O Departamento do Tesouro dos EUA confiscou fundos da Cuba Solidarity Campaign destinados à compra de livros sobre o bloqueio.
Salim Lamrani, via Opera Mundi
The economic war against Cuba. A historical and legal perspective on the U.S. blockade foi publicado pela Montly Review Press, editora localizada em Nova Iorque, em abril de 2013 (1). O livro apresenta uma perspectiva histórica e jurídica das sanções econômicas que os Estados Unidos impõem a Cuba desde 1960 e avalia particularmente seu impacto em campos como a saúde, que afetam gravemente as parcelas mais vulneráveis da população cubana já que impedem que a ilha tenha acesso aos medicamentos e a equipamentos médicos fabricados no território estadunidense.
A obra ressalta o caráter anacrônico, cruel e ineficaz de um estado de sítio que data da Guerra Fria, que atinge de modo indiscriminado todos os setores da sociedade – a começar pelos mais frágeis – e que tem sido incapaz de alcançar seu objetivo, ou seja, a derrocada do governo cubano. Do mesmo modo, lembra que as sanções contra Cuba são repudiadas pela imensa maioria da comunidade internacional, com 188 países que votaram pela 21ª vez consecutiva em 2012 contra o bloqueio econômico, comercial e financeiro. Por outro lado, 67% da opinião pública estadunidense deseja uma normalização das relações com Cuba, uma vez que os norte-americanos não entendem porque podem viajar para a China, o Vietnã ou a Coreia do Norte, mas não para a maior ilha do Caribe.

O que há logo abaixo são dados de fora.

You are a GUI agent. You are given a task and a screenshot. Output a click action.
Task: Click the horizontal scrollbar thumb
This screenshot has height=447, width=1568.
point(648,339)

Um capítulo completo trata do caráter extraterritorial das sanções econômicas, as quais violam o direito internacional. De fato, uma legislação nacional não pode ser aplicada em um país terceiro. Por exemplo, a lei francesa não pode ser aplicada na Alemanha e a lei brasileira não pode ser aplicada na Argentina. Pois bem, a lei sobre as sanções econômicas se aplica a todos os países do mundo e um escritório especial do Departamento do Tesouro, o Ofac (Office of Foreign Assets Control), se encarrega dela.
Em abril de 2013, a ONG britânica CSC (Cuba Solidarity Campaign) decidiu comprar 100 exemplares do livro The Economic War Against Cuba e pediu ao seu banco inglês, Co-operative, para pagar a fatura através de uma transferência para a conta da Montly Review Press no Banco Chase.
Contudo, a transação não pôde ser realizada. De fato, a Ofac decidiu bloquear os fundos e exigiu à ONG britânica que explicasse em detalhe suas relações com Cuba. Rob Miller, diretor da CSC, expressou seu assombro: “Está se usando uma legislação extraterritorial sobre as sanções econômicas contra Cuba para impedir a venda de um livro no Reino Unido que expõe o alcance do bloqueio contra Cuba [...]. O caráter ridículo do bloqueio estadunidense é ilustrado mais uma vez com este caso, quando tentam impedir que os leitores britânicos de lerem um livro publicado por uma editora norte-americana”.
É claro que essa não é a primeira vez que os Estados Unidos aplicam de modo extraterritorial as sanções contra Cuba. Para citar um exemplo, se a empresa alemã Mercedes deseja exportar seus carros aos Estados Unidos, tem de demonstrar ao Departamento do Tesouro que seus carros não contêm nem um grama de níquel cubano. Do mesmo modo, se um confeiteiro francês deseja vender seus produtos no mercado estadunidense, tem de demonstrar que não contêm nem um só grama de açúcar cubano. Assim, não apenas as sanções econômicas contra Cuba constituem o principal freio para o desenvolvimento do país, elas também representam um obstáculo para as relações comerciais da ilha com o resto do mundo. Algumas vezes com consequências insólitas.
(1) The economic war against Cuba. A historical and legal perspective on the U.S. blockade, New York, Monthly Review Press, 2013.
Salim Lamrani é doutor em Estudos Ibéricos e Latino-americanos da Universidade Paris Sorbonne-Paris IV, professor-titular da Universidade de la Reunión, escritor, jornalista e especialista nas relações entre Cuba e Estados Unidos.